At the heart of the Education Reform was the intention to disentangle old and opaque—sometimes very opaque—ways to hire and promote teachers. For decades teachers were hired and promoted with written and unwritten arrangements between the SNTE and the federal and local governments. It was part of the political reciprocal favors leaders in government (many of them politicians) and SNTE granted each other, for their own sake. Over the years, teachers learned and earned the right to sell or inherit their own “plazas” (teaching tenures.) This became almost a culture. There were some efforts, but limited to some states only, to change this “opaque” system for a new open and merit-based system. It was “ok” since many people benefited from it. Teachers were only accountable to leaders, SNTE and governmental (political-driven). One of the intentions of the Education Reform was to change that.

However, the Education Reform tried to change a long-standing wrong but “culturally” accepted employment system by a new, more transparent but totally different system based primarily on standardized tests. The only way teachers and other educators could be hired, promoted or even keep their jobs, was through a system of rigorous standardized tests. This new teacher evaluation policy tops a decade-long effort to assess students, teachers and schools, based on universal and standardized tests. As of 2002 Mexico subscribed to the international frantic wave of testing and assessment that gave rise to changes in policies in many countries, such as the U.S. (No Child Left Behind), the U.K., Australia and Japan, for instance. Mexico entered, swiftly and harshly, into the era of education assessment.

Most of the teachers in Mexico have accepted, in part or in general, the new system of assessment, but some states where CNTE has a stronghold have bitterly opposed. By the way, these states happen to be the poorest in Mexico and in many instances with the lowest education performance in the national (ENLACE and PLANEA) and international (PISA) tests, but also in matriculation rates and real or authentic opportunities to learn.
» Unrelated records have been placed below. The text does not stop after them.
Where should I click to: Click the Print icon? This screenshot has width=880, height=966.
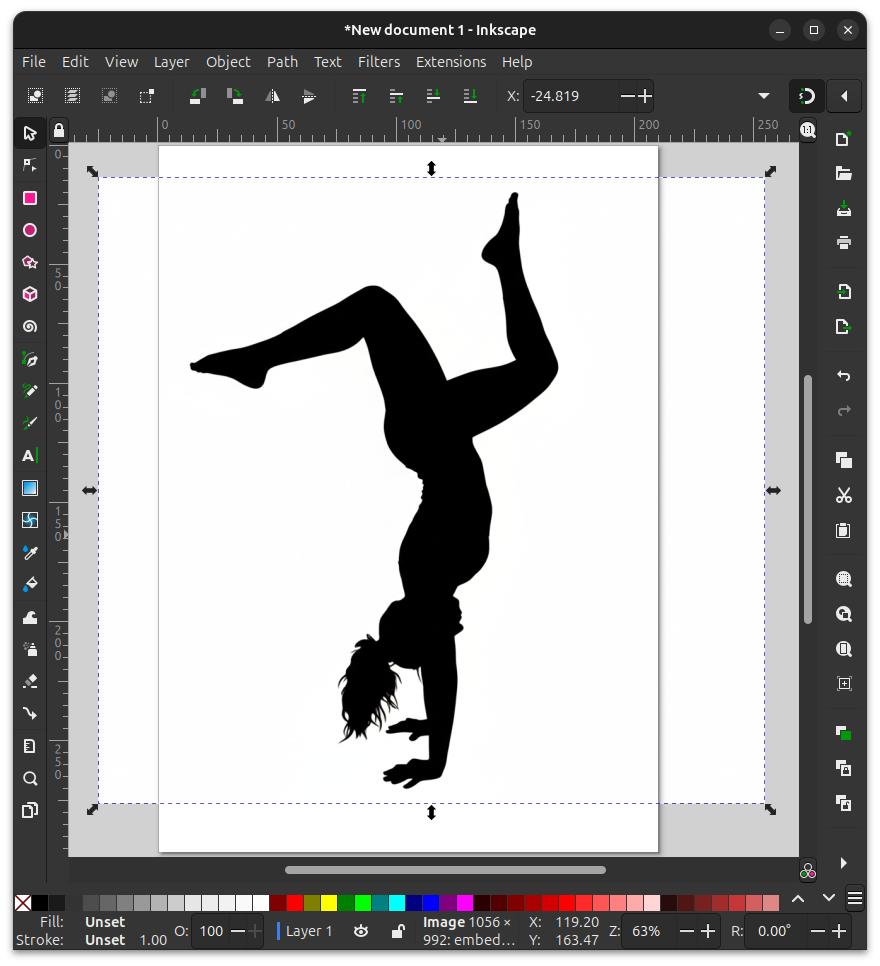point(844,243)
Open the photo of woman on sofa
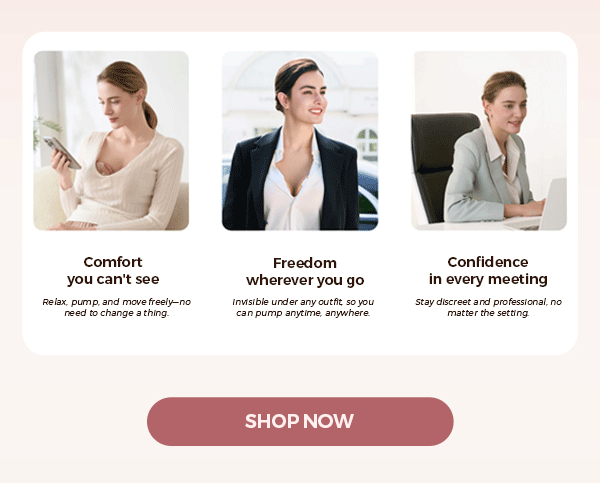Viewport: 600px width, 483px height. 111,140
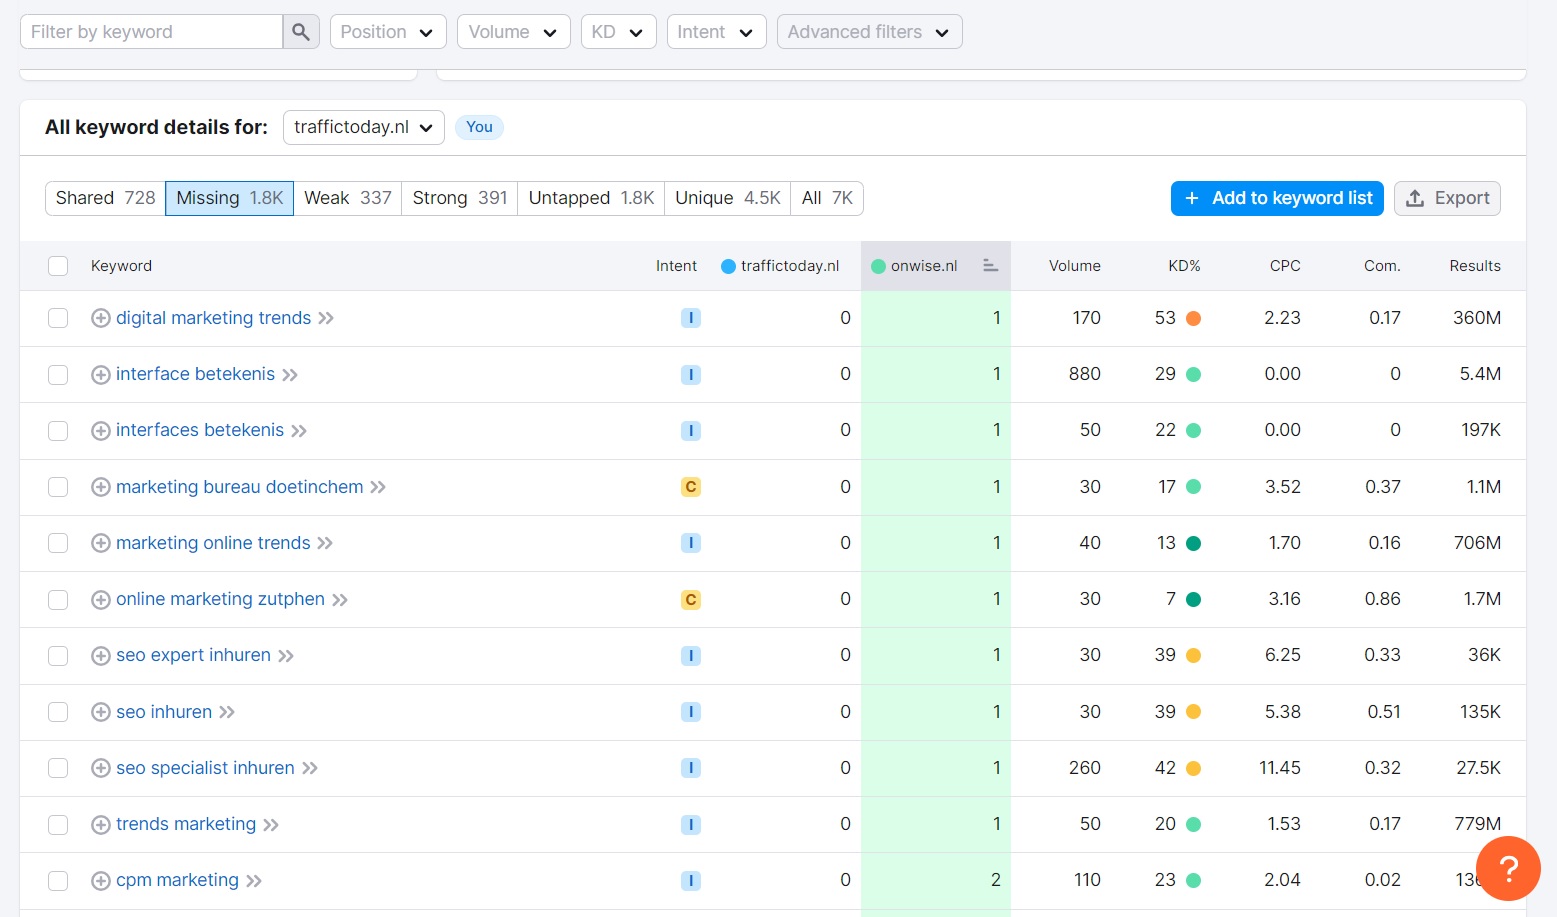Open the online marketing zutphen keyword link
Viewport: 1557px width, 917px height.
tap(220, 599)
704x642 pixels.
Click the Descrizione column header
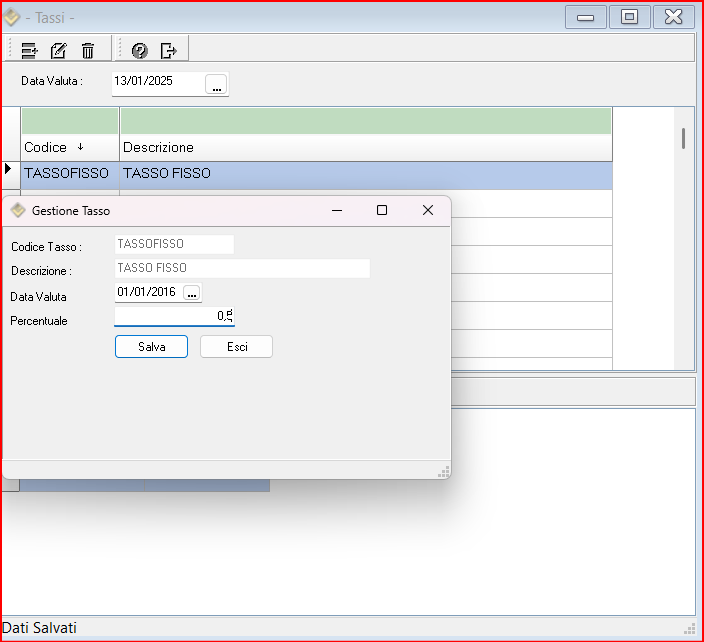[x=365, y=147]
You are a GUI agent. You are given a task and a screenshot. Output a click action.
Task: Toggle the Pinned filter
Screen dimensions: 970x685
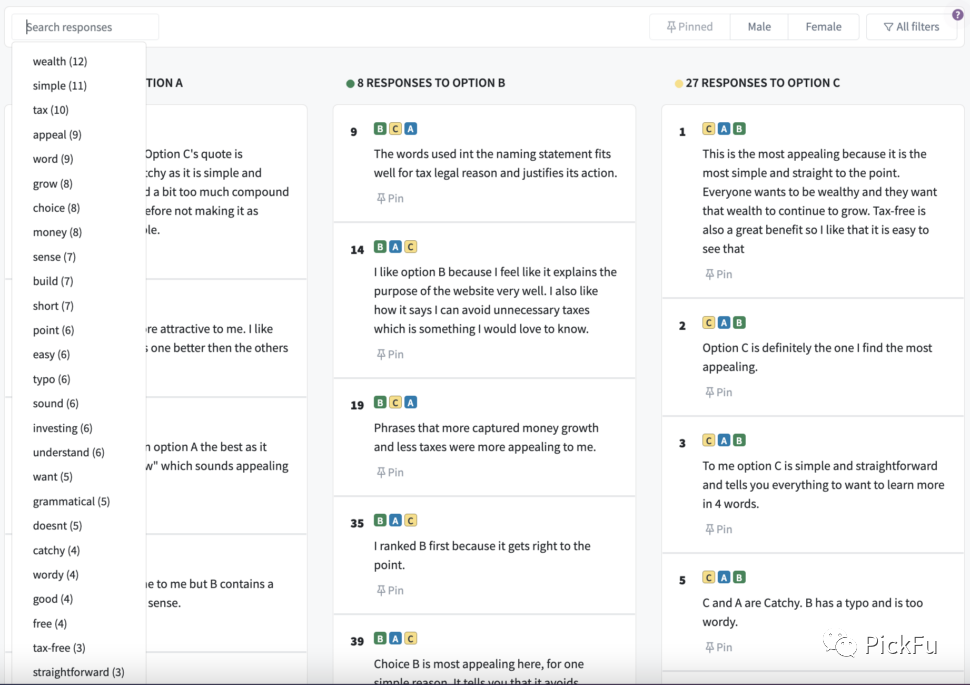click(x=690, y=27)
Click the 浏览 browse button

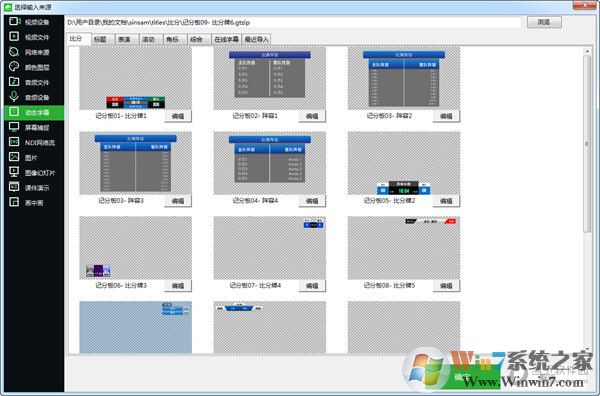click(x=545, y=22)
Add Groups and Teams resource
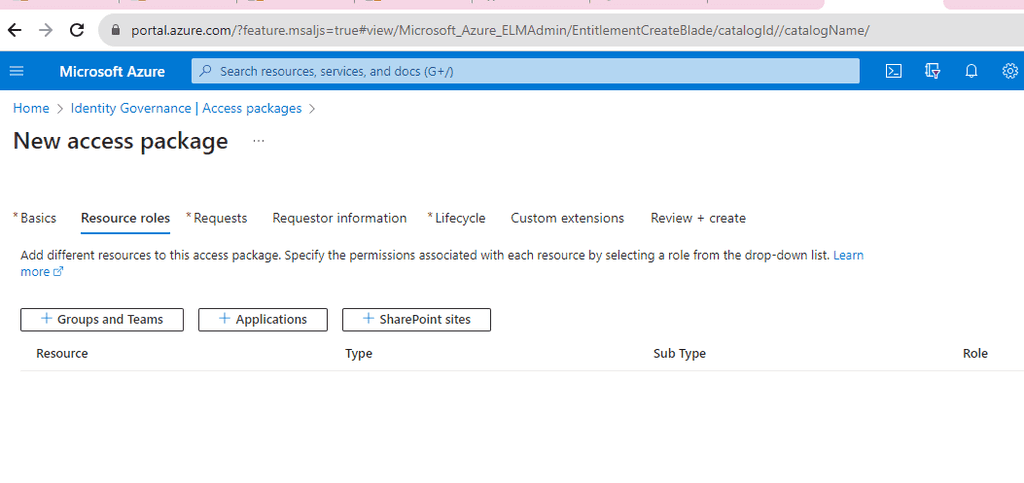The height and width of the screenshot is (483, 1024). pos(103,319)
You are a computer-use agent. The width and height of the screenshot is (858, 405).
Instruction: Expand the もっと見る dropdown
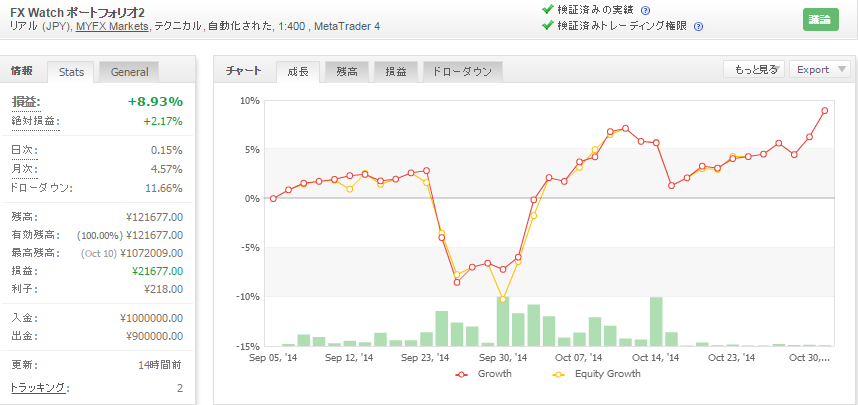755,70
One of the main arguments from teachers who oppose the Education Reform is based on conditions of extreme poverty and therefore context. They say they were never listened, so they took their quarrels to the streets, blocking highways or leaving schools, therefore, closing schools for days, weeks or months. Governments, national and local, have replied with a mixture of measures: sometimes tolerance, sometimes propaganda, and sometimes police force to open highways or incarcerating aggressive demonstrators or leaders.

The two sides seem to be struck by a stalemate: the national government, SEP, says that the Education Reform is not negotiable at all, and the opposing teachers who do not want to be evaluated by the new system of assessment, want the system to change for them. Sometimes it seems pride, but at the heart of the issue, it is high politics (paraphrasing Kissinger): a sheer change in the allocation of decision-making power.

As it is written, it seems that the issue is very simple: Negotiate. But the national government has been adamant, and so are the CNTE leaders who ironically but politically gained steam by the tragic event last Sunday in Nochixtlán, Oaxaca, where eight people died and many other were wounded as the result of a violent clash between demonstrators and the police force.

As of yesterday, June 22nd, the Ministry of Internal Affairs (Secretaría de Gobernación) has set up a table for negotiations with CNTE. On the other hand, SEP has insisted that the Education Reform is not for negotiation. The leaders of the business community and the owners of some newspapers and TV networks support the Education Reform; some op-ed columnists have also backed the change in the rules of the game. The CNTE is backed by teachers mainly from the poorest states, some academics and intellectuals, and left-driven political parties and extremist groups. Negotiation and more demonstrations are taking place in tandem. The coin is in the air, but at least there is a table where they are voicing their views. In the meantime, precious time is lost to enter into authentic teaching and learning policies and practices in schools. Once again, all is politics. Pedagogy follows politics.